> WHAT YOU ARE ASKED TO DO:
Answer these questions using the text about Hettie Hueber below.
1. For how long has Hettie Hueber been part of the team in Poudre School District's Integrated Services Department?
2. About how many babies are born in the United States each year with Down Syndrome?
3. How many pairs of chromosomes does the nucleus of each cell typically contain?

START EXCERPTED TEXT

For the past 2 years, Poudre School District’s Integrated Services Department has been fortunate to have Hettie Hueber as a part of the team. As a mother of four children, the youngest of which has Down Syndrome, she has offered a unique perspective and insight to a department that is charged with the care and wellbeing of students with disabilities.
To understand Hettie, you must rewind the clock eight-plus years. After raising two children to adulthood, Hettie found herself the mother of a toddler with another baby on the way. When Cora, the youngest of the four came along, life changed forever. Cora was one of about 6,000 babies born in the United States each year with Down Syndrome, making it the most common genetic condition according to the National Down Syndrome Society.
“In every cell in the human body there is a nucleus, where genetic material is stored in genes. Genes carry the codes responsible for all of our inherited traits and are grouped along rod-like structures called chromosomes. Typically, the nucleus of each cell contains 23 pairs of chromosomes, half of which are inherited from each parent. Down syndrome occurs when an individual has a full or partial extra copy of chromosome 21.” (For this information and more regarding Down syndrome visit NationalDownSyndromeSociety.org)

END EXCERPTED TEXT
START ENTRIES SUPPLIED

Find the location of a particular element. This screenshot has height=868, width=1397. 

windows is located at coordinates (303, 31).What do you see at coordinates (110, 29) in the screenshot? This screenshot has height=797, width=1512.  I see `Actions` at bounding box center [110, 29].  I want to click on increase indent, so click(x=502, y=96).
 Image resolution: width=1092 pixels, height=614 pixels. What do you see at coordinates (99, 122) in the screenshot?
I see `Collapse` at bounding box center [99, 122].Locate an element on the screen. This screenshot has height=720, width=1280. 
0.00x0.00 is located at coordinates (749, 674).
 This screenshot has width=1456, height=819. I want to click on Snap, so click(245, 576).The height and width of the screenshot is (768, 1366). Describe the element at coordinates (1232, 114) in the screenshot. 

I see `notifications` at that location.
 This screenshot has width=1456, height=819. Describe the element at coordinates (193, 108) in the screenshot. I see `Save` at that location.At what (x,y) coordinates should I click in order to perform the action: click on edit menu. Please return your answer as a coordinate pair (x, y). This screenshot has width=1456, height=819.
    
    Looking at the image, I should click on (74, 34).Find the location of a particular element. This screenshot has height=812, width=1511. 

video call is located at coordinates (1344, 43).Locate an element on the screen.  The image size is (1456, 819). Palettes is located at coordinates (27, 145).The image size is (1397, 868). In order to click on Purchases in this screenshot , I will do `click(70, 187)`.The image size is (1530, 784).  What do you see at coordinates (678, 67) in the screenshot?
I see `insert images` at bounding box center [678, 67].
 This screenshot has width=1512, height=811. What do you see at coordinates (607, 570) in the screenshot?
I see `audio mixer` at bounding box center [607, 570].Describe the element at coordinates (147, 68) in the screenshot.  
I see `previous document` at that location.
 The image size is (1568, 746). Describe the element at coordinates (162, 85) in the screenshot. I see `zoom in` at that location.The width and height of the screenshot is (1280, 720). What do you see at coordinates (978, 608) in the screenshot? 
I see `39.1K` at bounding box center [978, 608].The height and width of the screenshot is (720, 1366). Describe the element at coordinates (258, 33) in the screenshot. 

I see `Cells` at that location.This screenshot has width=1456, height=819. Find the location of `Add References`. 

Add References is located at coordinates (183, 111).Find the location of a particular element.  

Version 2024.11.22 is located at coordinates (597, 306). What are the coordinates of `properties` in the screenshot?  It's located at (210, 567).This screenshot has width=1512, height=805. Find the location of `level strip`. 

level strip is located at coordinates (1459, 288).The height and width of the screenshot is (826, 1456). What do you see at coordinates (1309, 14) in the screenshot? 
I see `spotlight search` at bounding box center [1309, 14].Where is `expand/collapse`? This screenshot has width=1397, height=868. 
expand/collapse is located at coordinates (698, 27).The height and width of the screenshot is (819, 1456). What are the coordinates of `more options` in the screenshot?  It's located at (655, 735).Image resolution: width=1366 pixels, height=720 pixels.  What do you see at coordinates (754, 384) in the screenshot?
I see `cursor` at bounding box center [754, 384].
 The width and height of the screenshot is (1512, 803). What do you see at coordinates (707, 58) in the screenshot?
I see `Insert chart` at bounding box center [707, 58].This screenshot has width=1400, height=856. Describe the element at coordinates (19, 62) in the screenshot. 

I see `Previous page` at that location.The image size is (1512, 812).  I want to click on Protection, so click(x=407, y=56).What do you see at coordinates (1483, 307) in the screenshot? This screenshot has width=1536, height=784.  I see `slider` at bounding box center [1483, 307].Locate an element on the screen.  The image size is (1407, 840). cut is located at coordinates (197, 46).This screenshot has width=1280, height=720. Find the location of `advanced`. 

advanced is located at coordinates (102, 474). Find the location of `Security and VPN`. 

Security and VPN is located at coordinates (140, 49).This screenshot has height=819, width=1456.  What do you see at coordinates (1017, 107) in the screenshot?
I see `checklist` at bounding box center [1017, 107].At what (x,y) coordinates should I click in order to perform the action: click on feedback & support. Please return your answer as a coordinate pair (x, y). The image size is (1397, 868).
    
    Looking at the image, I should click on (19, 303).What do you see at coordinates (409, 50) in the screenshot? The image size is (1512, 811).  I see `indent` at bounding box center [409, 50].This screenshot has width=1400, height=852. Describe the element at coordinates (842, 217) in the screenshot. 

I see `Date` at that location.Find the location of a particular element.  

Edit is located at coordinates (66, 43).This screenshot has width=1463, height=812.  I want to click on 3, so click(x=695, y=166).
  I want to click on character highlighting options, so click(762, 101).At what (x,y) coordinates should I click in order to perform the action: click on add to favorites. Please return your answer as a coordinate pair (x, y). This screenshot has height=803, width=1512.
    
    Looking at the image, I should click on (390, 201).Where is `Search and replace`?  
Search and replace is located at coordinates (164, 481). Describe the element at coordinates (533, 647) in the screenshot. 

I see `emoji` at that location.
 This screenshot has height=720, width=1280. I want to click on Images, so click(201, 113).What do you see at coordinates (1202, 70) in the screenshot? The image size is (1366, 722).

END ENTRIES SUPPLIED

> RESPONSE BOX:
1. For the past 2 years.
2. About 6,000.
3. 23 pairs.